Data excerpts
☆ ☆ ☆ ☆

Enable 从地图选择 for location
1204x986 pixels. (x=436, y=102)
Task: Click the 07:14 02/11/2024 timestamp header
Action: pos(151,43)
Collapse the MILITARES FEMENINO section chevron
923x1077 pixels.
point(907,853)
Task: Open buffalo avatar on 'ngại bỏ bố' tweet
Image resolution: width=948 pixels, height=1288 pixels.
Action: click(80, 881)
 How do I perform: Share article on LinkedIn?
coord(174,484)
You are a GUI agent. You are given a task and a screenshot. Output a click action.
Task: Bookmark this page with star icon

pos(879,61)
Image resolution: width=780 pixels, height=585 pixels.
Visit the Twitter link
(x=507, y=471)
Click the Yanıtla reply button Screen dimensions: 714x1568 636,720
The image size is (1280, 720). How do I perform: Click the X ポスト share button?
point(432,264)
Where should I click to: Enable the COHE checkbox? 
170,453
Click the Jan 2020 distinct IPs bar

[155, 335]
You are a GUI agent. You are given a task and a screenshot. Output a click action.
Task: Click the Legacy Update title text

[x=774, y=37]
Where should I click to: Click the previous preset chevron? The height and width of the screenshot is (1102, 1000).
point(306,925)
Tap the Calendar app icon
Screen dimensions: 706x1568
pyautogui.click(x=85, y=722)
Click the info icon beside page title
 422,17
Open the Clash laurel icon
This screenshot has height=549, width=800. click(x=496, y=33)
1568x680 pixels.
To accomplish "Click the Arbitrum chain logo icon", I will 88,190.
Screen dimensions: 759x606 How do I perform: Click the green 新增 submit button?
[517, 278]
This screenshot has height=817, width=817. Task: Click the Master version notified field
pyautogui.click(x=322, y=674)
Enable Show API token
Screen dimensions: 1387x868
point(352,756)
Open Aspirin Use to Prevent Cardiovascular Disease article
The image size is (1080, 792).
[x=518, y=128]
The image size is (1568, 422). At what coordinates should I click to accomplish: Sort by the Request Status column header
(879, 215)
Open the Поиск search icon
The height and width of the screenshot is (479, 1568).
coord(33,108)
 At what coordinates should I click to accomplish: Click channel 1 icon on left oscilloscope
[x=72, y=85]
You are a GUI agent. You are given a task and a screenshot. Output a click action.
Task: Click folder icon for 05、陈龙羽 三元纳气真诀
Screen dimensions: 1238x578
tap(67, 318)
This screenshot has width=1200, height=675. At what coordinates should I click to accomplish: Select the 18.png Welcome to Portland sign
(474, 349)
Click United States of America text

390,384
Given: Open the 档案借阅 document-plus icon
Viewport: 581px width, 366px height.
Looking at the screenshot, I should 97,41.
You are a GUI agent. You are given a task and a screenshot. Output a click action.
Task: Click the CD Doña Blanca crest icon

☆ ☆ ☆ ☆

| Problem details |
All entries must be repeated exactly.

| Response to the exercise |
Enable 从地图选择 for location
1204x986 pixels. (x=436, y=102)
Task: Click the 07:14 02/11/2024 timestamp header
Action: pos(151,43)
Collapse the MILITARES FEMENINO section chevron
923x1077 pixels.
point(907,853)
Task: Open buffalo avatar on 'ngại bỏ bố' tweet
Image resolution: width=948 pixels, height=1288 pixels.
Action: click(80, 881)
 How do I perform: Share article on LinkedIn?
coord(174,484)
You are a GUI agent. You are given a task and a screenshot. Output a click action.
Task: Bookmark this page with star icon

pos(879,61)
Image resolution: width=780 pixels, height=585 pixels.
Visit the Twitter link
(x=507, y=471)
Click the Yanıtla reply button Screen dimensions: 714x1568 636,720
The image size is (1280, 720). How do I perform: Click the X ポスト share button?
point(432,264)
Where should I click to: Enable the COHE checkbox? 
170,453
Click the Jan 2020 distinct IPs bar

[155, 335]
You are a GUI agent. You are given a task and a screenshot. Output a click action.
Task: Click the Legacy Update title text

[x=774, y=37]
Where should I click to: Click the previous preset chevron? The height and width of the screenshot is (1102, 1000).
point(306,925)
Tap the Calendar app icon
Screen dimensions: 706x1568
pyautogui.click(x=85, y=722)
Click the info icon beside page title
 422,17
Open the Clash laurel icon
This screenshot has height=549, width=800. click(x=496, y=33)
1568x680 pixels.
To accomplish "Click the Arbitrum chain logo icon", I will 88,190.
Screen dimensions: 759x606 How do I perform: Click the green 新增 submit button?
[517, 278]
This screenshot has height=817, width=817. Task: Click the Master version notified field
pyautogui.click(x=322, y=674)
Enable Show API token
Screen dimensions: 1387x868
point(352,756)
Open Aspirin Use to Prevent Cardiovascular Disease article
The image size is (1080, 792).
[x=518, y=128]
The image size is (1568, 422). At what coordinates should I click to accomplish: Sort by the Request Status column header
(879, 215)
Open the Поиск search icon
The height and width of the screenshot is (479, 1568).
coord(33,108)
 At what coordinates should I click to accomplish: Click channel 1 icon on left oscilloscope
[x=72, y=85]
You are a GUI agent. You are given a task and a screenshot. Output a click action.
Task: Click folder icon for 05、陈龙羽 三元纳气真诀
Screen dimensions: 1238x578
tap(67, 318)
This screenshot has width=1200, height=675. At what coordinates should I click to accomplish: Select the 18.png Welcome to Portland sign
(474, 349)
Click United States of America text

390,384
Given: Open the 档案借阅 document-plus icon
Viewport: 581px width, 366px height.
Looking at the screenshot, I should 97,41.
You are a GUI agent. You are given a task and a screenshot. Output a click action.
Task: Click the CD Doña Blanca crest icon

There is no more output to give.